■ **SOURCE DOCUMENT**:
Just one point I disagree with--based on a little Google research I did regarding a chicken dish, the botulism spores in honey will NOT be killed by the heat of a conventional oven. They can pretty much withstand a nuclear holocaust and still cause dangerous reactions in babies.

I also skipped the entire rice cereal bit. Reason? I don't enjoy food that has the look/consistency/taste (I'm guessing?) of wallpaper paste...why do I think my kid would? I also think baby food in general but cereals in particular are all about marketing. When I thought she was ready for it and would like it, I gave her regular Quaker oats, with cinnamon and a teeny bit of sugar. She still eats it like that now (at 21 months), albeit a bigger portion.

If I recall, her first food was banana, mashed and used as finger paint. Why on earth would you pay Beech Nut (or Earth's Best) to mash a banana for you when your 7-month old is thrilled to squish it through her fingers? We did cooked sweet potatoes this way too. Personally, I think one of the *greatest* foods for babies/toddlers is avocado--when was the last time you saw that in a jar?

I did a little bit of cooking, mashing and freezing, but ultimately it was easier to tailor what we were eating just a touch to her. So if we had grilled zucchini, I set aside a bit, shredded it with a grater and steamed it. There was a point where we were eating a lot of sweet potatoes because she wasn't interested in regular ones. Not a big deal.

The marketing aspect of this drives me a little batty--people I know are still feeding their 2 year olds "toddler biscuits" (aka cookies) or "veggie puffs." How isn't this junk food? I'm not saying my toddler doesn't eat a cookie from time to time, but more often than not it's one that I've made from scratch, so at least I know what's in it--definitely sugar, but it's also likely to have whole rolled oats and raisins. We also know people who give their kids candy before they know what it is or how to ask for it! WHY WHY WHY????? They'd be satisfied with a cracker or fruit! But I digress...

Oh, just to note, there are things she doesn't like, to be sure (like broccoli, no matter how hard we try). But in general she is a better eater than most of her playgroup peers; her menu includes fish, tofu, whole wheat pasta, and (a huge favorite) split pea soup. She eats steamed baby carrots like candy and is a general fruitaholic. Give the kids food with taste and it's all good!


Here's the info I found with the easiest language about honey and botulism:
I'm not sure it answers the question, really. It says that regular botulism spores can be killed by heating at 176 degrees F for 20 minutes (which is what I remembered from my food safety days). But it doesn't specifically address honey botulism. The other thing tot ake into account is that even if botulism spores are killed, there's still the poison they leave behind, which can make you really sick. This article is saying one year for the honey, though, not two.

■ **DATA LINES**:

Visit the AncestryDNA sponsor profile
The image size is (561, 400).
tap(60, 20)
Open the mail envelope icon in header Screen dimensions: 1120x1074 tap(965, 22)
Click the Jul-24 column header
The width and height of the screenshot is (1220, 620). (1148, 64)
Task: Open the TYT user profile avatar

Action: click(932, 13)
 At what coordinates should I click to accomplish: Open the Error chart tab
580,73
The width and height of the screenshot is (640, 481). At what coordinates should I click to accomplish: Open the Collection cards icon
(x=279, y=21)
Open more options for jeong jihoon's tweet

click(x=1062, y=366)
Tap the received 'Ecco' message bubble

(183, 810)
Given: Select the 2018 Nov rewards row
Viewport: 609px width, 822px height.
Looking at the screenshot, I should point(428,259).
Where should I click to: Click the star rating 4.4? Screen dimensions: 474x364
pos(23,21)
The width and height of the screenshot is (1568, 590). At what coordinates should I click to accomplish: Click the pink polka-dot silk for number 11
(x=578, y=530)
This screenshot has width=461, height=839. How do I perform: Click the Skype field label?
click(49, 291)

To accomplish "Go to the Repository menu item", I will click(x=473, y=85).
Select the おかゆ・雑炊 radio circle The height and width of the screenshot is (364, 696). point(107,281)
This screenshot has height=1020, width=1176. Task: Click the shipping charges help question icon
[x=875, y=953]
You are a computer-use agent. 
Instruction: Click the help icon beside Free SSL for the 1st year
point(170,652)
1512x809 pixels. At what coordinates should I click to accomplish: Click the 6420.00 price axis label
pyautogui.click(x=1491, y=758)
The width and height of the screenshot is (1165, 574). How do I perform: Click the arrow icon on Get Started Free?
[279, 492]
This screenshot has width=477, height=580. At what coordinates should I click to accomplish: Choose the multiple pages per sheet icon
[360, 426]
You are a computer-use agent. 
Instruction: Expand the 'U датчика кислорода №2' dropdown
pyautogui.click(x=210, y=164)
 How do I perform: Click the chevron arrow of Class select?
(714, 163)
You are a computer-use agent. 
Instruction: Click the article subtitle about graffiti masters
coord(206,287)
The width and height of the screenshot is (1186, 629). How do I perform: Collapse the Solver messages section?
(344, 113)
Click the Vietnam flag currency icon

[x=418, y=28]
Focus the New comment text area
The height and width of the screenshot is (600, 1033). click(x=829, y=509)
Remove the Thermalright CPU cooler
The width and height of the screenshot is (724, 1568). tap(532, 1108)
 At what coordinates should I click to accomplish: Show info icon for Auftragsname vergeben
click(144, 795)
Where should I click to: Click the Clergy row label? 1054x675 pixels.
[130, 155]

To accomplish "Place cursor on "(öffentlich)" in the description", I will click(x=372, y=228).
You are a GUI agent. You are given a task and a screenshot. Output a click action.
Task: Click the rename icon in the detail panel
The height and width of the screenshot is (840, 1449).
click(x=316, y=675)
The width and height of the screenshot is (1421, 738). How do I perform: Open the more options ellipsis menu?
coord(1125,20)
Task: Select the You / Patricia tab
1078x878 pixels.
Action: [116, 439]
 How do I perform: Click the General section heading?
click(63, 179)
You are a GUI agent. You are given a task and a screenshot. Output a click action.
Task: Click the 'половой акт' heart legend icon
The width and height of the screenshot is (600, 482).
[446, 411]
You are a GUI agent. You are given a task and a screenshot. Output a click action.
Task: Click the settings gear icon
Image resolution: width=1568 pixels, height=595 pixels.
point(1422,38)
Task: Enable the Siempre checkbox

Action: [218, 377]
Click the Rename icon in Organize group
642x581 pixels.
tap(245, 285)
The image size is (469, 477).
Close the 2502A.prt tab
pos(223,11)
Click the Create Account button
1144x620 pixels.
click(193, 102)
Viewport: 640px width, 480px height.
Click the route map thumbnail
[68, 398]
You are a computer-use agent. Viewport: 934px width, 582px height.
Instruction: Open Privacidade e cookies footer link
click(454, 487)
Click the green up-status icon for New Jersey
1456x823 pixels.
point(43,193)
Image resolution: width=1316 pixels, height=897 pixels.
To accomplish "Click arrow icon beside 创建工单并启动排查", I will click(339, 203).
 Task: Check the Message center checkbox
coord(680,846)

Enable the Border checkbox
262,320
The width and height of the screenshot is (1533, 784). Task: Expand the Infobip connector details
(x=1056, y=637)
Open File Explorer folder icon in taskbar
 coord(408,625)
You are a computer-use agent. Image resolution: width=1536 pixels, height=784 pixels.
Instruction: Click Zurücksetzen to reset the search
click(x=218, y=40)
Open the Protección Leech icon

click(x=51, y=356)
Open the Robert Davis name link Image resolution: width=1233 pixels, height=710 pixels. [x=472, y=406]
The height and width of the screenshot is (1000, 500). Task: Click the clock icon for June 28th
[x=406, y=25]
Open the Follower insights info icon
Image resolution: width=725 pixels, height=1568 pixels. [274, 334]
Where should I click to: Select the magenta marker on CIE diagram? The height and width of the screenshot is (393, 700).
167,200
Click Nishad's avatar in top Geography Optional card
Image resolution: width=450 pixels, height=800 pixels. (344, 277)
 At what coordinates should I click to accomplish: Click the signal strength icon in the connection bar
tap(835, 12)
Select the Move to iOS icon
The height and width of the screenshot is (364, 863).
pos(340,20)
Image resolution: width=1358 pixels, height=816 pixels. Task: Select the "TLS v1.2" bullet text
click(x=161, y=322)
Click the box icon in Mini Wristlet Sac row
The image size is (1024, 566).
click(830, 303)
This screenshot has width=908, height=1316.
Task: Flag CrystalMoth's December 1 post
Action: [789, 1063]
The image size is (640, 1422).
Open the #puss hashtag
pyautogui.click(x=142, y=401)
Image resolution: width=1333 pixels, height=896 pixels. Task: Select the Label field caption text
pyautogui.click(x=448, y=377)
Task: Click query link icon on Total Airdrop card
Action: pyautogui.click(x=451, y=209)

■ **TO BE DONE**:
1 – According to the baby food post, what temperature and time can kill regular botulism spores?
2 – In the baby food post, the sentence that begins "But in general she is a better eater" names the child's menu. List every food it names.

■ **FINAL RESULTS**:
1 – Heating at 176 degrees F for 20 minutes.

2 – Fish, tofu, whole wheat pasta, split pea soup